THE PROBLEM: The entries shown next need to be written again word for word.

DATA FOR ANALYSIS:
----

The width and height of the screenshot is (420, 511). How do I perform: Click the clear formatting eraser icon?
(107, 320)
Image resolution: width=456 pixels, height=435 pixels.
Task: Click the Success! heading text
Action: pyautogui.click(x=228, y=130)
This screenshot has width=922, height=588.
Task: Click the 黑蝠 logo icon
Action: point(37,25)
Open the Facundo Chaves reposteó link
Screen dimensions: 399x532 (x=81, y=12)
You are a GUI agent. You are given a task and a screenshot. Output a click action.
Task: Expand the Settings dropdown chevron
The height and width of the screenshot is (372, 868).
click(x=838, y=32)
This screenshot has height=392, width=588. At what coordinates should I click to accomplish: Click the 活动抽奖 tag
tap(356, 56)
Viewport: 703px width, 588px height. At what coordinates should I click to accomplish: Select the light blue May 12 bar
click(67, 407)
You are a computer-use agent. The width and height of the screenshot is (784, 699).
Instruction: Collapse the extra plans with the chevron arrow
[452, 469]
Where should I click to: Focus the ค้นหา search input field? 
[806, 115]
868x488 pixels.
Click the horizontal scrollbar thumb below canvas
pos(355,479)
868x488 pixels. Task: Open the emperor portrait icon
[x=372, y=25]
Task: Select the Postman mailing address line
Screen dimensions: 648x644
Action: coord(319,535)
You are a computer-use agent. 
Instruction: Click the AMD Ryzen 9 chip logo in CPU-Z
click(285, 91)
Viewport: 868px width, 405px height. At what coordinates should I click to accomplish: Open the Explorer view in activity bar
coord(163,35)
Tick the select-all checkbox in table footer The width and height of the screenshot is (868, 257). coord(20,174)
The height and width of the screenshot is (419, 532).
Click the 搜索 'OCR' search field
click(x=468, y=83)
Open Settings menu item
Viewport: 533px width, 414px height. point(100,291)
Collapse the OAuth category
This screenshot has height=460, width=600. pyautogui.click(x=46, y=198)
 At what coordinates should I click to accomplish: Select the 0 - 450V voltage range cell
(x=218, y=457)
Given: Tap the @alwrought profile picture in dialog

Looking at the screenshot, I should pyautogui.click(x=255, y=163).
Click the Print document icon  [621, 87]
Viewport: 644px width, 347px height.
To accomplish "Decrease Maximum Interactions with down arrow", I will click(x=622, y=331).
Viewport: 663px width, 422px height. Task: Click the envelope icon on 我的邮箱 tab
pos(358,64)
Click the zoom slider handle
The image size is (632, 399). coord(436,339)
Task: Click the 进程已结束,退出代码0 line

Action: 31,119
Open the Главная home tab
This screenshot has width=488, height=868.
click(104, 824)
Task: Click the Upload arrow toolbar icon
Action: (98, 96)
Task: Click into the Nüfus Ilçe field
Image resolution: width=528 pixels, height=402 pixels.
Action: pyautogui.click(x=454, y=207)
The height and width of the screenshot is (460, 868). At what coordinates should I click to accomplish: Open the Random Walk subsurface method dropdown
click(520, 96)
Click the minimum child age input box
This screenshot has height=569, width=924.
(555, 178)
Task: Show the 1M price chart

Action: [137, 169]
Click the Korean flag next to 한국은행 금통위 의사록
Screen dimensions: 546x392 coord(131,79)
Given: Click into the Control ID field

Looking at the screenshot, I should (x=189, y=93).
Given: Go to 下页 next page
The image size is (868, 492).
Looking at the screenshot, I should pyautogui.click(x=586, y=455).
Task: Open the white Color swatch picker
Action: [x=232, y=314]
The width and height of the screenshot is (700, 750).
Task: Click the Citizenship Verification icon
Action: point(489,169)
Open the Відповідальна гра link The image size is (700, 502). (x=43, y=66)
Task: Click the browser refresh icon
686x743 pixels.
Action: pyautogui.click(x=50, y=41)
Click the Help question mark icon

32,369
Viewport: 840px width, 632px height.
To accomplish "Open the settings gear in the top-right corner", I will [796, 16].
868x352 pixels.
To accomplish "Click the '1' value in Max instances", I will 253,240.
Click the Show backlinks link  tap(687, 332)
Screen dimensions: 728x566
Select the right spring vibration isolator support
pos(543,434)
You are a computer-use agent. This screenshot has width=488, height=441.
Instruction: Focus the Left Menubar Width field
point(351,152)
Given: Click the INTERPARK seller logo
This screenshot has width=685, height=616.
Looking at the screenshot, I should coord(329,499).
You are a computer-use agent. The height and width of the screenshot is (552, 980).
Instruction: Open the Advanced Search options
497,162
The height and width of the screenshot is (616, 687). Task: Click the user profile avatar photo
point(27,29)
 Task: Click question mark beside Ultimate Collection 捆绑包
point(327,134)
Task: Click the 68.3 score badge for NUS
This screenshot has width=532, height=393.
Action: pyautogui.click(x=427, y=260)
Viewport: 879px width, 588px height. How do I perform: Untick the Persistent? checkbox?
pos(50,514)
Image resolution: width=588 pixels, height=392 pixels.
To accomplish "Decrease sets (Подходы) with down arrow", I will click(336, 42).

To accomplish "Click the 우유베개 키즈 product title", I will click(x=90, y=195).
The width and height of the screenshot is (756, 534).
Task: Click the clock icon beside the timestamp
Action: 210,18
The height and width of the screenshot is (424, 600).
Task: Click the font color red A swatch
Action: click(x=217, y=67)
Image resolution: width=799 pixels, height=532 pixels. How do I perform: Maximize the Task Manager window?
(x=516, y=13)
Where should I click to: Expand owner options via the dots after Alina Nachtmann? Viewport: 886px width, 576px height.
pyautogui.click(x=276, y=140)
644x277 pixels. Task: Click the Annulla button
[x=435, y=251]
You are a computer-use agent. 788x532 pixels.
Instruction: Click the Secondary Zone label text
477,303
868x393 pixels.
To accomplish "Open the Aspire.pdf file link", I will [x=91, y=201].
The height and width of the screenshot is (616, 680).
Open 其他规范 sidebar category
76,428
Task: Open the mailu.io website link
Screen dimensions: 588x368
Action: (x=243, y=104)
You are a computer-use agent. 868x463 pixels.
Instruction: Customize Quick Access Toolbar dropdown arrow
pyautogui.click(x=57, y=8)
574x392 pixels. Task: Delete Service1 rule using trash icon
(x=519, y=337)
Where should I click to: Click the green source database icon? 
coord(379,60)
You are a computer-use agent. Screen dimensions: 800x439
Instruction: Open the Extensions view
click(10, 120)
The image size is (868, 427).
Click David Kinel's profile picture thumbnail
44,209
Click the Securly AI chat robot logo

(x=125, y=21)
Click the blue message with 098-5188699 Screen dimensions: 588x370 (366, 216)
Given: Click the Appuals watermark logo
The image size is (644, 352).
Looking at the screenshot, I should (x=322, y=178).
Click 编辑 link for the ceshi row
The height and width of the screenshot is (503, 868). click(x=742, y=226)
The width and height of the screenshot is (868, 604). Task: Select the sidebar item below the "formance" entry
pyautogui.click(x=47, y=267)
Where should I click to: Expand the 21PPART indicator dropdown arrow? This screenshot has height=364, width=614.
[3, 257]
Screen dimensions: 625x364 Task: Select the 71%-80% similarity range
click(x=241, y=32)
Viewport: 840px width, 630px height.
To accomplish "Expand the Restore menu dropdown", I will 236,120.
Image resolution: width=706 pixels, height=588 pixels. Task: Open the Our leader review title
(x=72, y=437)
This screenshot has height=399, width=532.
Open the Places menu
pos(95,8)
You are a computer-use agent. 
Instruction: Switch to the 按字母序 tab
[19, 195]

----

WRITTEN SOLUTION:
The width and height of the screenshot is (420, 511). How do I perform: Click the clear formatting eraser icon?
(107, 320)
Image resolution: width=456 pixels, height=435 pixels.
Task: Click the Success! heading text
Action: pyautogui.click(x=228, y=130)
This screenshot has width=922, height=588.
Task: Click the 黑蝠 logo icon
Action: point(37,25)
Open the Facundo Chaves reposteó link
Screen dimensions: 399x532 (x=81, y=12)
You are a GUI agent. You are given a task and a screenshot. Output a click action.
Task: Expand the Settings dropdown chevron
The height and width of the screenshot is (372, 868).
click(x=838, y=32)
This screenshot has height=392, width=588. At what coordinates should I click to accomplish: Click the 活动抽奖 tag
tap(356, 56)
Viewport: 703px width, 588px height. At what coordinates should I click to accomplish: Select the light blue May 12 bar
click(67, 407)
You are a computer-use agent. The width and height of the screenshot is (784, 699).
Instruction: Collapse the extra plans with the chevron arrow
[452, 469]
Where should I click to: Focus the ค้นหา search input field? 
[806, 115]
868x488 pixels.
Click the horizontal scrollbar thumb below canvas
pos(355,479)
868x488 pixels. Task: Open the emperor portrait icon
[x=372, y=25]
Task: Select the Postman mailing address line
Screen dimensions: 648x644
Action: coord(319,535)
You are a computer-use agent. 
Instruction: Click the AMD Ryzen 9 chip logo in CPU-Z
click(285, 91)
Viewport: 868px width, 405px height. At what coordinates should I click to accomplish: Open the Explorer view in activity bar
coord(163,35)
Tick the select-all checkbox in table footer The width and height of the screenshot is (868, 257). coord(20,174)
The height and width of the screenshot is (419, 532).
Click the 搜索 'OCR' search field
click(x=468, y=83)
Open Settings menu item
Viewport: 533px width, 414px height. point(100,291)
Collapse the OAuth category
This screenshot has height=460, width=600. pyautogui.click(x=46, y=198)
 At what coordinates should I click to accomplish: Select the 0 - 450V voltage range cell
(x=218, y=457)
Given: Tap the @alwrought profile picture in dialog

Looking at the screenshot, I should pyautogui.click(x=255, y=163).
Click the Print document icon  [621, 87]
Viewport: 644px width, 347px height.
To accomplish "Decrease Maximum Interactions with down arrow", I will click(x=622, y=331).
Viewport: 663px width, 422px height. Task: Click the envelope icon on 我的邮箱 tab
pos(358,64)
Click the zoom slider handle
The image size is (632, 399). coord(436,339)
Task: Click the 进程已结束,退出代码0 line

Action: 31,119
Open the Главная home tab
This screenshot has width=488, height=868.
click(104, 824)
Task: Click the Upload arrow toolbar icon
Action: (98, 96)
Task: Click into the Nüfus Ilçe field
Image resolution: width=528 pixels, height=402 pixels.
Action: pyautogui.click(x=454, y=207)
The height and width of the screenshot is (460, 868). At what coordinates should I click to accomplish: Open the Random Walk subsurface method dropdown
click(520, 96)
Click the minimum child age input box
This screenshot has height=569, width=924.
(555, 178)
Task: Show the 1M price chart

Action: [137, 169]
Click the Korean flag next to 한국은행 금통위 의사록
Screen dimensions: 546x392 coord(131,79)
Given: Click into the Control ID field

Looking at the screenshot, I should (x=189, y=93).
Given: Go to 下页 next page
The image size is (868, 492).
Looking at the screenshot, I should pyautogui.click(x=586, y=455).
Task: Open the white Color swatch picker
Action: [x=232, y=314]
The width and height of the screenshot is (700, 750).
Task: Click the Citizenship Verification icon
Action: point(489,169)
Open the Відповідальна гра link The image size is (700, 502). (x=43, y=66)
Task: Click the browser refresh icon
686x743 pixels.
Action: pyautogui.click(x=50, y=41)
Click the Help question mark icon

32,369
Viewport: 840px width, 632px height.
To accomplish "Open the settings gear in the top-right corner", I will [796, 16].
868x352 pixels.
To accomplish "Click the '1' value in Max instances", I will 253,240.
Click the Show backlinks link  tap(687, 332)
Screen dimensions: 728x566
Select the right spring vibration isolator support
pos(543,434)
You are a computer-use agent. This screenshot has width=488, height=441.
Instruction: Focus the Left Menubar Width field
point(351,152)
Given: Click the INTERPARK seller logo
This screenshot has width=685, height=616.
Looking at the screenshot, I should coord(329,499).
You are a computer-use agent. The height and width of the screenshot is (552, 980).
Instruction: Open the Advanced Search options
497,162
The height and width of the screenshot is (616, 687). Task: Click the user profile avatar photo
point(27,29)
 Task: Click question mark beside Ultimate Collection 捆绑包
point(327,134)
Task: Click the 68.3 score badge for NUS
This screenshot has width=532, height=393.
Action: pyautogui.click(x=427, y=260)
Viewport: 879px width, 588px height. How do I perform: Untick the Persistent? checkbox?
pos(50,514)
Image resolution: width=588 pixels, height=392 pixels.
To accomplish "Decrease sets (Подходы) with down arrow", I will click(336, 42).

To accomplish "Click the 우유베개 키즈 product title", I will click(x=90, y=195).
The width and height of the screenshot is (756, 534).
Task: Click the clock icon beside the timestamp
Action: 210,18
The height and width of the screenshot is (424, 600).
Task: Click the font color red A swatch
Action: click(x=217, y=67)
Image resolution: width=799 pixels, height=532 pixels. How do I perform: Maximize the Task Manager window?
(x=516, y=13)
Where should I click to: Expand owner options via the dots after Alina Nachtmann? Viewport: 886px width, 576px height.
pyautogui.click(x=276, y=140)
644x277 pixels. Task: Click the Annulla button
[x=435, y=251]
You are a computer-use agent. 788x532 pixels.
Instruction: Click the Secondary Zone label text
477,303
868x393 pixels.
To accomplish "Open the Aspire.pdf file link", I will [x=91, y=201].
The height and width of the screenshot is (616, 680).
Open 其他规范 sidebar category
76,428
Task: Open the mailu.io website link
Screen dimensions: 588x368
Action: (x=243, y=104)
You are a computer-use agent. 868x463 pixels.
Instruction: Customize Quick Access Toolbar dropdown arrow
pyautogui.click(x=57, y=8)
574x392 pixels. Task: Delete Service1 rule using trash icon
(x=519, y=337)
Where should I click to: Click the green source database icon? 
coord(379,60)
You are a computer-use agent. Screen dimensions: 800x439
Instruction: Open the Extensions view
click(10, 120)
The image size is (868, 427).
Click David Kinel's profile picture thumbnail
44,209
Click the Securly AI chat robot logo

(x=125, y=21)
Click the blue message with 098-5188699 Screen dimensions: 588x370 (366, 216)
Given: Click the Appuals watermark logo
The image size is (644, 352).
Looking at the screenshot, I should (x=322, y=178).
Click 编辑 link for the ceshi row
The height and width of the screenshot is (503, 868). click(x=742, y=226)
The width and height of the screenshot is (868, 604). Task: Select the sidebar item below the "formance" entry
pyautogui.click(x=47, y=267)
Where should I click to: Expand the 21PPART indicator dropdown arrow? This screenshot has height=364, width=614.
[3, 257]
Screen dimensions: 625x364 Task: Select the 71%-80% similarity range
click(x=241, y=32)
Viewport: 840px width, 630px height.
To accomplish "Expand the Restore menu dropdown", I will 236,120.
Image resolution: width=706 pixels, height=588 pixels. Task: Open the Our leader review title
(x=72, y=437)
This screenshot has height=399, width=532.
Open the Places menu
pos(95,8)
You are a computer-use agent. 
Instruction: Switch to the 按字母序 tab
[19, 195]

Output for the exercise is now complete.